So this film exists. And it exists for two reasons: either writer Justin Zackham and director David Frankel were so taken with the Britain’s Got Talent winner’s heart-warming story they felt that an audience would feel inspired by it, or it’s just a cynical outing for all concerned to snag some bored X Factor/Britain’s Got Talent fans who have nothing else to do in the afternoon. It’s probably the latter but because One Chance is so nice - and it’s really nice - I sincerely hope it’s the former.
Corden plays Paul Potts, the 2007 Britain’s Got Talent winner that wowed audiences with his rendition of Nessun Dorma. But that’s later - we first meet him as a kid escaping bullies in a Welsh seaside town where his father (Meaney) works at the local slagheap. Growing up to work in a Carphone Warehouse, Paul’s love of opera rubs his father up the wrong way, but delights Julie-Ann (Roach) whom he meets on an internet chatroom, and who is behind his dream to attend an opera school in Venice…
If you want to keep a movie light and breezy Zackham (The Bucket List, The Big Wedding) would be the man to write it and Frankel (Marley And Me, The Devil Wears Prada) would be the best director to bring it to the screen.
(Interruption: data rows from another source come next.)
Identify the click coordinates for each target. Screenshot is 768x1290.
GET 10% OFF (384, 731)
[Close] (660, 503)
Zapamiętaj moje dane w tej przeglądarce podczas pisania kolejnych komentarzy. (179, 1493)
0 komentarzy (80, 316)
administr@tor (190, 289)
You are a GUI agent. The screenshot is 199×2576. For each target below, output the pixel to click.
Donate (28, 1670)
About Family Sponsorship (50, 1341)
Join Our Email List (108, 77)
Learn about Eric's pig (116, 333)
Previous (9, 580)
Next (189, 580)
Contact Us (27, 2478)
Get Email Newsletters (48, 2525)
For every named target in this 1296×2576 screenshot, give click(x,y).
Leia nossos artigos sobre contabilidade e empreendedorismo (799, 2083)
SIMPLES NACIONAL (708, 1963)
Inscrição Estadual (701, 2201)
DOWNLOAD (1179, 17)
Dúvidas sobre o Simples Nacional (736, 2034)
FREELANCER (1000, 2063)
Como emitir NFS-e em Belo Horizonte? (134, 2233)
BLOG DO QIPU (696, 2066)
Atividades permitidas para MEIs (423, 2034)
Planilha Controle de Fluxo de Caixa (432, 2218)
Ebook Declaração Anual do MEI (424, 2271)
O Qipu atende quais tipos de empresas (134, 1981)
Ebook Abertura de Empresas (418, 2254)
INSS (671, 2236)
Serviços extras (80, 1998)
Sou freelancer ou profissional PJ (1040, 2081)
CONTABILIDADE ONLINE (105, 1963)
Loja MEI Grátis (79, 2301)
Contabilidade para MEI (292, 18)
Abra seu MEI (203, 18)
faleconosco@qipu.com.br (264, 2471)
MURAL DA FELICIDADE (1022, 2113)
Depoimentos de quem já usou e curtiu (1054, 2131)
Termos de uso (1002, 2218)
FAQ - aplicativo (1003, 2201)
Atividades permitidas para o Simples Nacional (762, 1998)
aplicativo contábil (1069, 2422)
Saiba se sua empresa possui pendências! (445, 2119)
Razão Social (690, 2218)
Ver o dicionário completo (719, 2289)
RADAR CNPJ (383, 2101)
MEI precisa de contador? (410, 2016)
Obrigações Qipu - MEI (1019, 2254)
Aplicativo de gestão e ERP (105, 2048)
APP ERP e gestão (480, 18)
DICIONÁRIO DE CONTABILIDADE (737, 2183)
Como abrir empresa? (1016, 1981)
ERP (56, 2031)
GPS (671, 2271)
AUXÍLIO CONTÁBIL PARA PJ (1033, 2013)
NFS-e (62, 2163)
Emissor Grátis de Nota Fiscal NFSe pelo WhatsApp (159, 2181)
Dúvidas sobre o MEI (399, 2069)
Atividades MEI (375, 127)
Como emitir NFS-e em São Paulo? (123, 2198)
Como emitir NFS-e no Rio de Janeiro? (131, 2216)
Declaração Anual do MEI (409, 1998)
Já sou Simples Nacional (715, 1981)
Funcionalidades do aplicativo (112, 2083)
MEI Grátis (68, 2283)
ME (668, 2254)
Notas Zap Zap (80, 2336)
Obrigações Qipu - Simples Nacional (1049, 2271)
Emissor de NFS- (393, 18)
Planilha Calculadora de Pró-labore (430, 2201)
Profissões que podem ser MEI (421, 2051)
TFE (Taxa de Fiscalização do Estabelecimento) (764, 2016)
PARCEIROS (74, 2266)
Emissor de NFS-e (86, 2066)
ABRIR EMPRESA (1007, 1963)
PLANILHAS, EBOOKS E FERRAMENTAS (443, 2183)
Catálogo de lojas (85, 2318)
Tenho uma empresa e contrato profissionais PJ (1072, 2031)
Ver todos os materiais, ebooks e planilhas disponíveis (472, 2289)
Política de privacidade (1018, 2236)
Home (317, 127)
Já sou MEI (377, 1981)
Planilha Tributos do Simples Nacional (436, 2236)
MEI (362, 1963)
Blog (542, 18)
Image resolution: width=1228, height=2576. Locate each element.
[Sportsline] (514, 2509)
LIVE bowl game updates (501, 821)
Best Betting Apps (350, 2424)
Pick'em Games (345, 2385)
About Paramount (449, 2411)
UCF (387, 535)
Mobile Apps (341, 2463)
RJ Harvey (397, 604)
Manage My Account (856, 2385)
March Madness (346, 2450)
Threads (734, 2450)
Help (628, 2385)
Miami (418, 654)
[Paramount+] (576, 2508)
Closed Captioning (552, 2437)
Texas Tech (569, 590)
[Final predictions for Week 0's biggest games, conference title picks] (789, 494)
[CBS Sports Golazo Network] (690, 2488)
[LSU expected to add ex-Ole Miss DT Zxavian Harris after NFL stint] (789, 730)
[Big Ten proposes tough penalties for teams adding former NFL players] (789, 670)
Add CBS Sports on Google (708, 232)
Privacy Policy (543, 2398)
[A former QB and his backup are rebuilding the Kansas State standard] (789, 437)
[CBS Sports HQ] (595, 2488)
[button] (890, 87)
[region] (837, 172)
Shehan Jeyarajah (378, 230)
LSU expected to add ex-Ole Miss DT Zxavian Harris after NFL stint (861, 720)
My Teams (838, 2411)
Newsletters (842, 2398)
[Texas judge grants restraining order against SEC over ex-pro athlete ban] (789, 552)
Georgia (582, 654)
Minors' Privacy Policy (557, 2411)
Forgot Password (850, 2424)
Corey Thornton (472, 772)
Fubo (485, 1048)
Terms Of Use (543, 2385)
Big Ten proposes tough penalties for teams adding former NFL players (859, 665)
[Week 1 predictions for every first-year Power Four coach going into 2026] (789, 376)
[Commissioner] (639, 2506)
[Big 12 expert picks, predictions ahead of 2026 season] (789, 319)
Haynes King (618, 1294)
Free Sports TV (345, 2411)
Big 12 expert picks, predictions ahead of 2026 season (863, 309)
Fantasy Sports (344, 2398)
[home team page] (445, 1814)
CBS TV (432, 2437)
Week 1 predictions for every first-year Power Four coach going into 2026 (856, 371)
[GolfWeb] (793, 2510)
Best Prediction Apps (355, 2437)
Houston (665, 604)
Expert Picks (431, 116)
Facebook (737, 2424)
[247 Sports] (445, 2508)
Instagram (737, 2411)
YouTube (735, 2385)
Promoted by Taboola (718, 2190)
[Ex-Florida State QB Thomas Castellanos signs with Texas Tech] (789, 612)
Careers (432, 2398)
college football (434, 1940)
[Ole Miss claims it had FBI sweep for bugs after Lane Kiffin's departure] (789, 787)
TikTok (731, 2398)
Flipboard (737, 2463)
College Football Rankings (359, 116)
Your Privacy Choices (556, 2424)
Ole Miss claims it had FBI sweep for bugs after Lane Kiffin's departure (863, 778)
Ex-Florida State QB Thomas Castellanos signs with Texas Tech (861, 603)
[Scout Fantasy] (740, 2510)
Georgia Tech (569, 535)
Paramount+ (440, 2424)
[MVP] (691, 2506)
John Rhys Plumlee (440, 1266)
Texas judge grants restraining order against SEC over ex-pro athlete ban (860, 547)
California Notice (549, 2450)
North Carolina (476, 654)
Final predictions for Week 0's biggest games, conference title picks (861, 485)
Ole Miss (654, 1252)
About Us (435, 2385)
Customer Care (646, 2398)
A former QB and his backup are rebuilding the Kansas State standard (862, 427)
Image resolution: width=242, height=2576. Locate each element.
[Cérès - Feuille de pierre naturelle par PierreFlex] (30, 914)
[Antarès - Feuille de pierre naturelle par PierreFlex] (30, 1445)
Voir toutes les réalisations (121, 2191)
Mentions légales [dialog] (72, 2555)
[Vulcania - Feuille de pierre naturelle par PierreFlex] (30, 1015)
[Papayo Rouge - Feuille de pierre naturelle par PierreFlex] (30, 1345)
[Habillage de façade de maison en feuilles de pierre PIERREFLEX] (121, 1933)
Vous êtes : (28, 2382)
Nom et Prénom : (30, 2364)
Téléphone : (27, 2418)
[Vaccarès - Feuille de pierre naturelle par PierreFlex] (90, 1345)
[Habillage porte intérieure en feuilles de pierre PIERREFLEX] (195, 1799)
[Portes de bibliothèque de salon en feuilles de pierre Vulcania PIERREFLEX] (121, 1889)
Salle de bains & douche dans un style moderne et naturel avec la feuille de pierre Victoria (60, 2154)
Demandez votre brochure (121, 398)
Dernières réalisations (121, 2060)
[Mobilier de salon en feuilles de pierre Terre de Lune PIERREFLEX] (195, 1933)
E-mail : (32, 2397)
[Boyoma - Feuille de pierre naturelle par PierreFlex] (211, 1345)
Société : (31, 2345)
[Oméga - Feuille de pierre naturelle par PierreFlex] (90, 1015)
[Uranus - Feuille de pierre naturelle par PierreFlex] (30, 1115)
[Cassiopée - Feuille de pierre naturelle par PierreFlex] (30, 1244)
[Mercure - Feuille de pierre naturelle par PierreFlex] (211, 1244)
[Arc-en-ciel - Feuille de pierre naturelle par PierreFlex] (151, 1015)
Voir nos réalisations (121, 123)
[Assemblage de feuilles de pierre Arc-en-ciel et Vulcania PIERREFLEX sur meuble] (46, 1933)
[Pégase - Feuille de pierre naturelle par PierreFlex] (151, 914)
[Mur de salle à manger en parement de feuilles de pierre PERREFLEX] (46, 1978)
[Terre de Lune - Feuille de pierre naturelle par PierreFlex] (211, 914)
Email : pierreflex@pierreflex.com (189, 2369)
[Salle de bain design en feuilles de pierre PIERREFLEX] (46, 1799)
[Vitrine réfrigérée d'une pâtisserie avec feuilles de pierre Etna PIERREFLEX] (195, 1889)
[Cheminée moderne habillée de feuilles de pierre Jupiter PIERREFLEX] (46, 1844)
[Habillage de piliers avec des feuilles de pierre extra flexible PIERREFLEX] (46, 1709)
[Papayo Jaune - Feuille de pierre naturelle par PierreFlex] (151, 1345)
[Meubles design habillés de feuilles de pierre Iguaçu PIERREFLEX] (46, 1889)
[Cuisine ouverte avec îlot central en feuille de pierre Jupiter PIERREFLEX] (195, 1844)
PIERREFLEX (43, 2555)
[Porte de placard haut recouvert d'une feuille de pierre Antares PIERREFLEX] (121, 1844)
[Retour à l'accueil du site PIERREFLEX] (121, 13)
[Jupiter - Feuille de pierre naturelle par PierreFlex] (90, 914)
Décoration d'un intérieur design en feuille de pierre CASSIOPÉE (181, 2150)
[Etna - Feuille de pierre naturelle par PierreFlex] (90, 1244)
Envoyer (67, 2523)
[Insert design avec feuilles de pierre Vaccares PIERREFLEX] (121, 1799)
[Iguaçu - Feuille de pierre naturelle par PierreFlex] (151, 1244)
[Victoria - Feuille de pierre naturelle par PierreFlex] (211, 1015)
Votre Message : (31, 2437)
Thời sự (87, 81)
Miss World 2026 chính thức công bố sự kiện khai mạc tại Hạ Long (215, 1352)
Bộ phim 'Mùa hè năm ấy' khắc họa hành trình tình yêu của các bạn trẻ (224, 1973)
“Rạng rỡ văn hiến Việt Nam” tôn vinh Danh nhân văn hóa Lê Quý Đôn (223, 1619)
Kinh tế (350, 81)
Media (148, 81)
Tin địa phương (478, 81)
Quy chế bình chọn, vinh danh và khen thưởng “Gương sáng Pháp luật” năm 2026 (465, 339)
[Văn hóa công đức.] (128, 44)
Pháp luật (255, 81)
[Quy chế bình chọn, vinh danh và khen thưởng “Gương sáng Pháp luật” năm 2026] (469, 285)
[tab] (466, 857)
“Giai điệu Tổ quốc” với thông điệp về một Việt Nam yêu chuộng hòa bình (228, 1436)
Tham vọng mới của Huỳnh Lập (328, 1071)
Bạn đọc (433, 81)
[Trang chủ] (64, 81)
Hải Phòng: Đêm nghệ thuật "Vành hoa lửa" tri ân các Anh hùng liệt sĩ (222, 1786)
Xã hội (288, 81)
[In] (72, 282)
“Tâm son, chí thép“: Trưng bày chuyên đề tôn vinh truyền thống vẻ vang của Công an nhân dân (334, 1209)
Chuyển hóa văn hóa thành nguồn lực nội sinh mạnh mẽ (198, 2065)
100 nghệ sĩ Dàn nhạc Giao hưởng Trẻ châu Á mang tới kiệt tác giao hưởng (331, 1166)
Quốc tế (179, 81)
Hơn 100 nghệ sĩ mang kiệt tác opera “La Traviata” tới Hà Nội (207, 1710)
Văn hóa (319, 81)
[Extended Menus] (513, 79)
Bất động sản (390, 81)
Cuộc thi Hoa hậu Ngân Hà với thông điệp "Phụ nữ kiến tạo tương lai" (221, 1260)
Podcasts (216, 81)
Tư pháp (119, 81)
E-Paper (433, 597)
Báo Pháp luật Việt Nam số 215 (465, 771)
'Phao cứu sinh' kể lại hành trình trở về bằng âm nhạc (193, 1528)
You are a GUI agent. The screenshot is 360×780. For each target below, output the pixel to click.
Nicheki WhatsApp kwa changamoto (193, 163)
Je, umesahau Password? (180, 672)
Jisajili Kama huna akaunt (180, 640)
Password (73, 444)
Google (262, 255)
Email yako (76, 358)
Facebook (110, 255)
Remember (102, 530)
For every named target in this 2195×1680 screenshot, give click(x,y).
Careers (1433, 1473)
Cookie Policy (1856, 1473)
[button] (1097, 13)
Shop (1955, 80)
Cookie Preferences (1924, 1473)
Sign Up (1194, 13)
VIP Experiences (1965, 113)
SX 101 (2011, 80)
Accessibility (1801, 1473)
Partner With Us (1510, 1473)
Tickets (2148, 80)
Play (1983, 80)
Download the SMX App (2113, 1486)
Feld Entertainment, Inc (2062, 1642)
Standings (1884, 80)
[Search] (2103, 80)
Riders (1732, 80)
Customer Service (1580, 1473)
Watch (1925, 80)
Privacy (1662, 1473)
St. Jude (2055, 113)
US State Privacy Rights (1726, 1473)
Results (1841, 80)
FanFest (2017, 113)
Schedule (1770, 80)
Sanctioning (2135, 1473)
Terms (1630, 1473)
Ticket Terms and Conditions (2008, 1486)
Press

The movie has no depth beyond the ‘heart-breaking’ stories behind the contestants on Britain’s Got Talent, which is the real basis of the show’s voting. It can be story-by-numbers with Meaney the disapproving dad, Walters the doting mum who says embarrassing things at the dinner table, the bully who gets so incensed at Pauls’ talent, and the feisty Italian grandmother who serves up a plate of pasta right next to a Venetian canal. Thankfully the Cambodian dictator joke is gotten out of the way early so we’re not distracted by waiting for its imminent arrival.
But damn it it’s likeable. If Corden is deemed too laddish to play the shy Potts the good news is that he tones all that down here and the romance with Alexandra Roach, which takes up as much of the running time as Paul’s singing ambition, is cute enough to work.